45En 1936, trois des six députés du département sont socialistes. À la Libération, le PCF menace les positions socialistes et la liste menée par Roger Garaudy, professeur de philosophie au lycée d’Albi comme le fut Jean Jaurès, bat celle de la SFIO (25,8 % contre 24,7 %), loin derrière le MRP (40 %). Pendant toute la période, le rapport de force demeure à peu près stable et les socialistes n’ont qu’un seul élu. Par ailleurs, le poids du radicalisme décroissant aux élections législatives ne doit pas faire oublier son enracinement local, Albi et Gaillac conservant par exemple à la Libération des maires radicaux. Les élections municipales de 1947 témoignent également de la puissance de la SFIO qui l’emporte dans 61 villes de moins de 4 000 habitants (contre 51 aux radicaux, 23 aux indépendants et 30 au MRP). Dans les sept villes de plus de 4 000 habitants, Albi et Lavaur sont radicales, Castres et Mazamet acquises au MRP quand la SFIO l’emporte à Carmaux (Jean Vareilles), Blaye-les-Mines (Éloi Cabrol) et Graulhet (Noël Pelissou)51.
46En Italie, la fédération de Milan s’étend sur la province du même nom qui regroupe les actuelles provinces de Milan et de Monza. La fédération compte 54 000 militants en 194652, ce qui la place de loin en tête des fédérations les plus nombreuses. Le taux d’adhésion est de 2,54 %53 et est lui aussi l’un des plus élevés du parti. Ville ouvrière, à la tradition syndicale bien enracinée, elle constitue un heureux pendant de la fédération française du Nord. À la Libération, elle constitue toujours un centre syndical important, marquée par les agitations ouvrières dans la ville-centre et dans la banlieue, en particulier dans la ville de Sesto San Giovanni qui concentre de très nombreuses activités industrielles. La ville est dirigée par le socialiste Antonio Greppi, chef résistant nommé par le CLN après la Libération en avril 1945. Il conserve la ville aux élections suivantes y compris lorsqu’il rejoint le PSLI lors de la scission de 1947. La ville est effectivement le siège du courant de Critica sociale, héritier du socialisme turatien et devient donc, après la scission, le centre de l’activité du nouveau PSLI.
47La province, et plus encore la ville de Milan, peut donc être considérée comme un bastion du socialisme italien dans toute sa diversité, ce dont témoignent les résultats électoraux dans la ville-centre : aux élections législatives de 1946, le PSIUP arrive largement en tête (33 %) devant la DC (25,6 %) et les communistes (22,9 %). En 1948, le Fronte ne recueille que 33,8 %, derrière la DC qui progresse de manière significative (43,1 %), mais aussi parce que les listes d’Unità socialista y réalisent l’un de leurs meilleurs scores nationaux (15,2 %)54.
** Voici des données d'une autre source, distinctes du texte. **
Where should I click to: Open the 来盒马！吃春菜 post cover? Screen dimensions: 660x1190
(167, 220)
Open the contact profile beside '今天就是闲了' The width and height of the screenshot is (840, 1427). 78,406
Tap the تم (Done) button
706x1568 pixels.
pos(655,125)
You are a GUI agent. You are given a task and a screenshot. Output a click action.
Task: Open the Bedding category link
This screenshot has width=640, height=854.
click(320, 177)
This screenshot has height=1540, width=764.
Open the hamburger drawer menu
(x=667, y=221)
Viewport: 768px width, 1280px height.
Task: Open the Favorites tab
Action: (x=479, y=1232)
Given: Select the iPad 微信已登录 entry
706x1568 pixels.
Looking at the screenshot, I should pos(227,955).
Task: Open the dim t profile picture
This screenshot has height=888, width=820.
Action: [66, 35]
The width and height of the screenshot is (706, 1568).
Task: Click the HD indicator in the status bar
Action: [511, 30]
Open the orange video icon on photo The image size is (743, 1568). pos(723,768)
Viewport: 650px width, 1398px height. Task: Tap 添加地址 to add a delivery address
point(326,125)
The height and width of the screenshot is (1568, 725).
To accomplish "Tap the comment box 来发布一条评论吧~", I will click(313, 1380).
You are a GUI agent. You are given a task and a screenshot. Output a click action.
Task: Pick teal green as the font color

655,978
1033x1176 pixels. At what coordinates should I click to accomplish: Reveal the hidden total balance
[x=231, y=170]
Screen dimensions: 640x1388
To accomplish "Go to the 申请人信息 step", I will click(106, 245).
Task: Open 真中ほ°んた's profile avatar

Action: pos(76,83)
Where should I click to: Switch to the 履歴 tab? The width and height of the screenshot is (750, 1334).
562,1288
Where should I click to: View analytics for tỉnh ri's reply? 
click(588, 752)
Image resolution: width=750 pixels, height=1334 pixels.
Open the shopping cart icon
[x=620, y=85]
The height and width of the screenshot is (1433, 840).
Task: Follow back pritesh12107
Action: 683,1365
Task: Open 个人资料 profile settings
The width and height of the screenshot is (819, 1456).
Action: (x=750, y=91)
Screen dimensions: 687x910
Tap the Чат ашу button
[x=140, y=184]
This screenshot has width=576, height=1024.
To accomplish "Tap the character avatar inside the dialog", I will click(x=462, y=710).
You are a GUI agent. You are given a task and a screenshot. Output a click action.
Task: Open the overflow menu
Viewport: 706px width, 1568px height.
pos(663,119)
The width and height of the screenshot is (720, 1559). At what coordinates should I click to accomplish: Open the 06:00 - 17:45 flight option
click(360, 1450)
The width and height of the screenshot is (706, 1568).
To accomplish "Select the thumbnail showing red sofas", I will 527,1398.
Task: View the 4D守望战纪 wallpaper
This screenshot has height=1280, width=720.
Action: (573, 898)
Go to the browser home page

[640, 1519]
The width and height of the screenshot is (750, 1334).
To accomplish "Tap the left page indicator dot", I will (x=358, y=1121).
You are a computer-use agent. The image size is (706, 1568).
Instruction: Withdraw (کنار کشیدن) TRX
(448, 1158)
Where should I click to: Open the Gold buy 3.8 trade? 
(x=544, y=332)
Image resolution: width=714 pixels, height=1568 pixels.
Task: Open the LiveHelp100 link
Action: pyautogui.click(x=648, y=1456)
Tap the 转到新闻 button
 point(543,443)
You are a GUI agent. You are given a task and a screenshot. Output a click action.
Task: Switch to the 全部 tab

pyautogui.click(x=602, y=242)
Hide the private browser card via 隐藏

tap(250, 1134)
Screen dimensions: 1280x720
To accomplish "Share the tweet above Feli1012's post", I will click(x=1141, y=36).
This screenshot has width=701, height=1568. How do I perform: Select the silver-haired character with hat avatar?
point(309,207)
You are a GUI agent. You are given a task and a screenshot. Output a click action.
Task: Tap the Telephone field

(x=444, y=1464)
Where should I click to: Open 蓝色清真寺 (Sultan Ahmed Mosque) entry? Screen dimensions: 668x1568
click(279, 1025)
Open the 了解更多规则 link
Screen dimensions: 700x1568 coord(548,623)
48De manière étonnante pour une fédération si importante, on a conservé peu d’archives. Celles de la fédération sont perdues et Rodolfo Morandi, socialiste milanais influent de la période, a fait détruire les siennes à sa mort. On doit alors essentiellement s’en remettre aux fonds privés de l’Istituto per la storia dell’età contemporanea (ISEC) et de la fondation Kuliscioff. Le fonds le plus riche est cependant conservé hors de la province : il s’agit des archives de Gianni Bosio à l’Istituto mantovano di storia contemporanea (Mantoue).
49La fédération d’Arezzo, à l’est de la Toscane est située au cœur de l’Italia rossa, ces régions précocement gagnées au socialisme et qui constituent les bastions des partis de gauche. En 1946, la République et la gauche y sont largement majoritaires55. C’est plus frappant encore aux élections municipales de 1947 : 37 des 38 communes de la province sont gagnées par les listes de gauche – et 22 maires sont socialistes – installant un véritable contre-pouvoir local à la domination nationale de la DC. Les élections de 1948 confirment cette tendance puisque le Fronte democratico popolare y est largement majoritaire (51,5 %), loin devant la DC (37 %).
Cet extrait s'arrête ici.